Y dio su tierra en heredad,
en heredad a Israel, su pueblo.

¡Alabemos a Dios!

        1. Ante nosotros se presenta la primera parte del Salmo 134, un himno de carácter litúrgico, entretejido de alusiones, reminiscencias y referencias a otros textos bíblicos. La liturgia, de hecho, construye con frecuencia sus textos recurriendo al gran patrimonio de la Biblia, rico repertorio de temas y oraciones que sostienen el camino de los fieles.

        Seguimos el entramado de oración de esta primera sección (Cf. Salmo 134, 1-12), que comienza con una amplia y apasionada invitación a alabar al Señor (Cf. versículos 1-3). El llamamiento se dirige a los «siervos del Señor, que estáis en la casa del Señor, en los atrios de la casa de nuestro Dios» (vv. 1-2).

        Nos encontramos, por tanto, en la atmósfera viva del culto que se desarrolla en el templo, el lugar privilegiado y comunitario de la oración.
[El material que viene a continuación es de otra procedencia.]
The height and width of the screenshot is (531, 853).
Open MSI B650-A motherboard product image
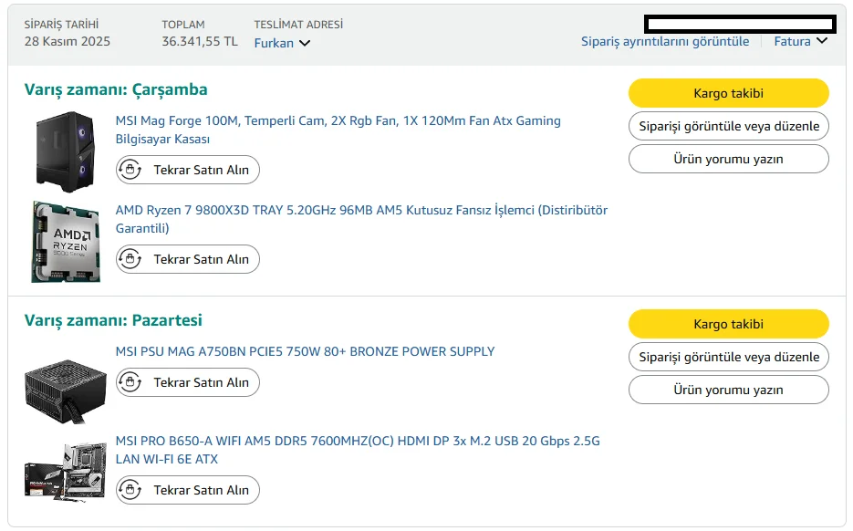point(65,470)
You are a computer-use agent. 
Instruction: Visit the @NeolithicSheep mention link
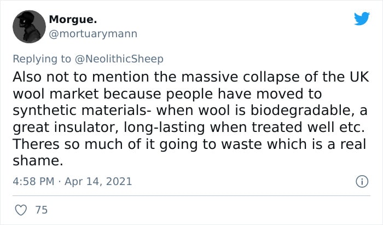tap(119, 59)
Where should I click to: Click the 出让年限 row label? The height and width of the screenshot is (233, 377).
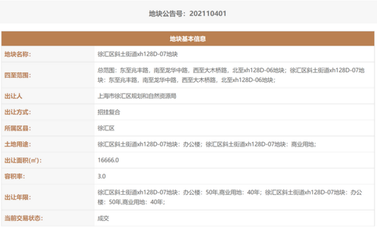(x=18, y=197)
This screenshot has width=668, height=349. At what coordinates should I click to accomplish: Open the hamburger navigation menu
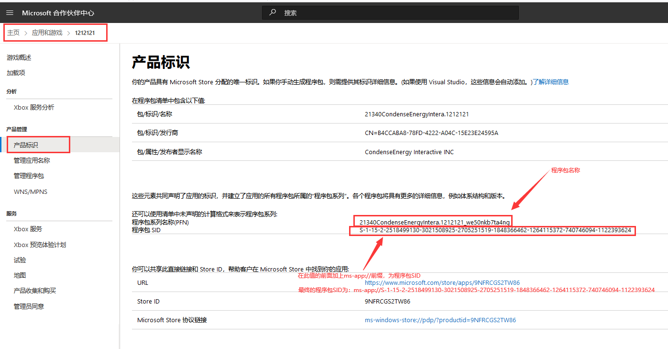click(x=10, y=13)
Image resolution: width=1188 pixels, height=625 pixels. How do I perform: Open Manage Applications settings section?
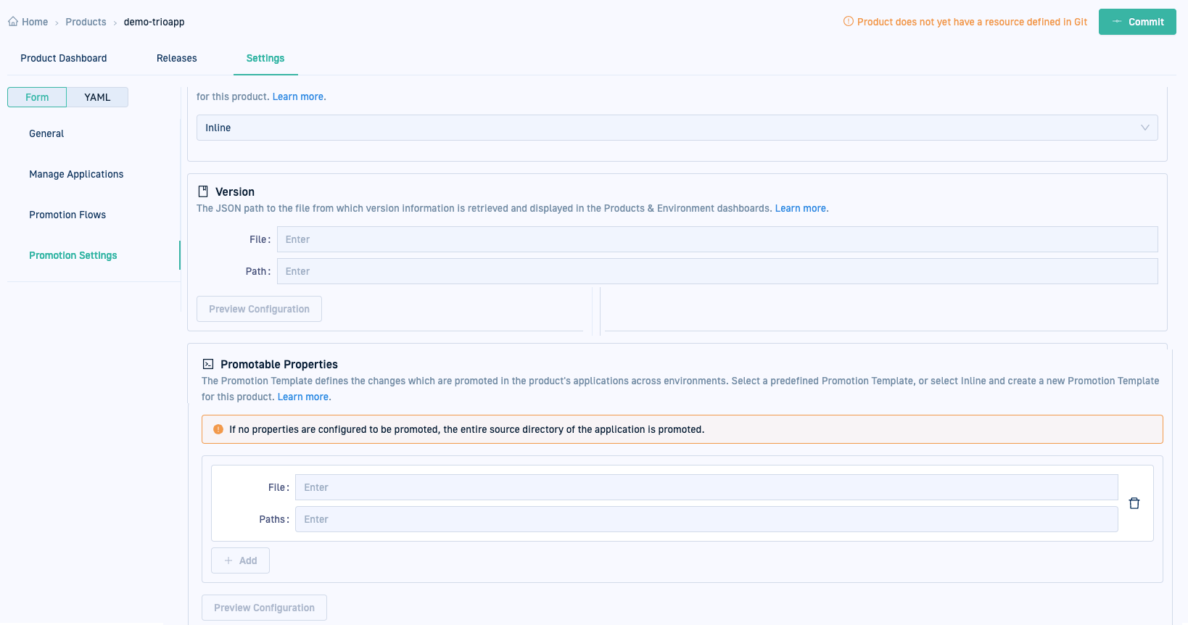[76, 174]
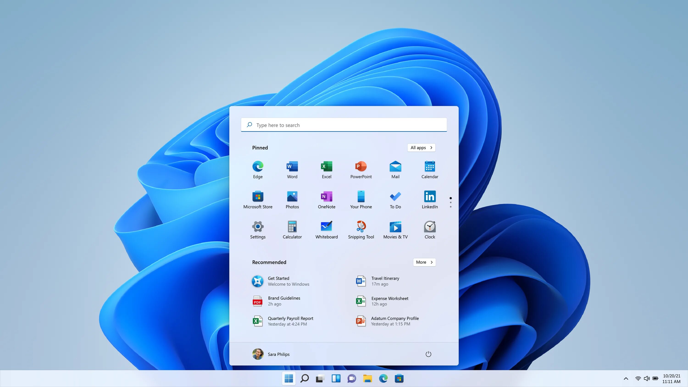Expand All apps list
688x387 pixels.
pyautogui.click(x=421, y=147)
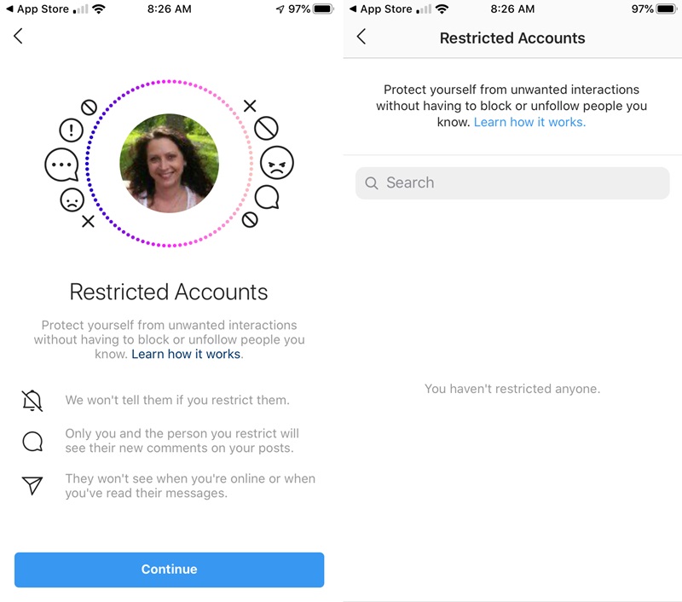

En ella, se experimenta de manera eficaz la presencia de «nuestro Dios», un Dios «bueno» y «amable», el Dios de la elección y de la alianza (Cf. versículos 3-4).

        Después de la invitación a la alabanza, una voz solista proclama la profesión de fe, que comienza con la fórmula «yo sé» (versículo 5). Este «Credo» constituirá la esencia de todo el himno, que se convierte en una proclamación de la grandeza del Señor (ibídem), manifestada en sus obras maravillosas.

Los favores divinos

        2. La omnipotencia de Dios se manifiesta continuamente en todo el mundo, «en el cielo y en la tierra, en los mares y en los océanos». Es él quien produce nubes, relámpagos y vientos, imaginados como encerrados en «silos» o almacenes (Cf. versículos 6-7).
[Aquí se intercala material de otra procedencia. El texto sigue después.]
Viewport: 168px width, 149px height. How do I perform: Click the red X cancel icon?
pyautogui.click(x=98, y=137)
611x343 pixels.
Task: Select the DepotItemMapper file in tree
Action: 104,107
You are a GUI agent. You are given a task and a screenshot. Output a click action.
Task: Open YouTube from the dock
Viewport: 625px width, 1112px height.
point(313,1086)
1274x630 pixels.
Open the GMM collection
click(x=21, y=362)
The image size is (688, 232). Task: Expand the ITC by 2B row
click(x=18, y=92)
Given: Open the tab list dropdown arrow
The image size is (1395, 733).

        Pero esta profesión de fe celebra sobre todo otro aspecto de la actividad divina. Se trata de la admirable intervención en la historia, en la que el Creador muestra el rostro de redentor de su pueblo y de soberano del mundo. Ante los ojos de Israel, recogido en oración, se presentan los grandes acontecimientos del Éxodo.
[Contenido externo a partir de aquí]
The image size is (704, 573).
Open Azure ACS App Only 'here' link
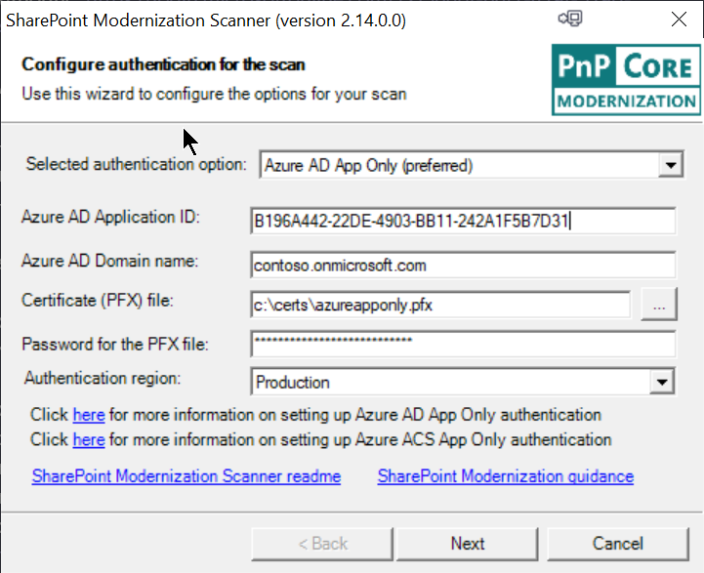(89, 439)
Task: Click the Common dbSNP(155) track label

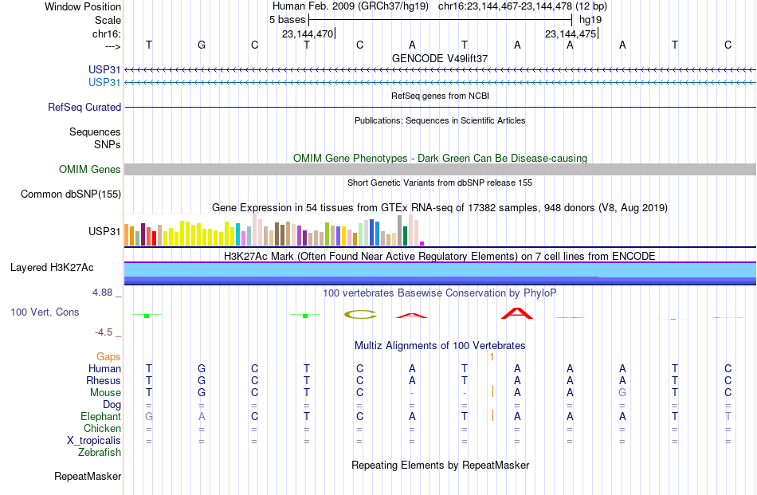Action: click(71, 194)
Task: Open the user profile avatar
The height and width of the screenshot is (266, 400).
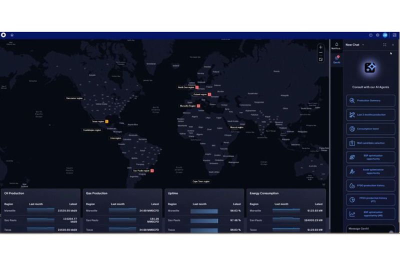Action: pyautogui.click(x=385, y=35)
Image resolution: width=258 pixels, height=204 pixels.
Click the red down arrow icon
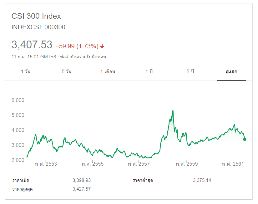point(102,46)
        Ante todo, menciona la conmemoración sintética y esencial de las «plagas» de Egipto, los flagelos suscitados por el Señor para plegar al opresor (Cf. versículos 8-9). Continúa después con la evocación de las victorias de Israel tras la larga marcha en el desierto. Éstas se atribuyen a la poderosa intervención de Dios, que «hirió de muerte a pueblos numerosos, mató a reyes poderosos» (versículo 10). Por último, aparece la meta tan suspirada y esperada, la tierra prometida: «dio su tierra en heredad, en heredad a Israel, su pueblo» (versículo 12).

        El amor divino se hace concreto y casi se puede experimentar en la historia con todas las vicisitudes difíciles y gloriosas. La liturgia tiene la tarea de hacer siempre presentes y eficaces los dones divinos, sobre todo en la gran celebración pascual que es la raíz de las demás solemnidades y constituye el emblema supremo de la libertad y de la salvación.

Contamos con Él

        3. Recojamos el espíritu del Salmo y de su alabanza a Dios volviéndolo a presentar a través de la voz de san Clemente Romano tal y como resuena en la larga oración conclusiva de su «Carta a los Corintios». Señala que, así como en el Salmo 134 aparece el rostro del Dios redentor, del mismo modo su protección, ya concedida a los antiguos padres, se nos presenta ahora en Cristo: «Señor, que tu rostro resplandezca sobre nosotros por el bien en la paz para protegernos con tu mano poderosa y librarnos de todo pecado con tu brazo altísimo y salvarnos de quienes nos odian injustamente. Otórganos concordia y paz a nosotros y a todos los habitantes de la tierra, tal y como lo hiciste con nuestros padres cuando te invocaban santamente en la fe y en la verdad… A ti, que eres el único capaz de hacer por nosotros estos bienes y otros todavía mayores, te damos gracias por medio del gran sacerdote y protector de nuestras almas, Jesucristo, por quien eres glorificado de generación en generación y por los siglos de los siglos. Amén» (60,3-4; 61,3: «Colección de Textos Patrísticos» –«Collana di Testi Patristici»–, V, Roma 1984, pp. 90-91).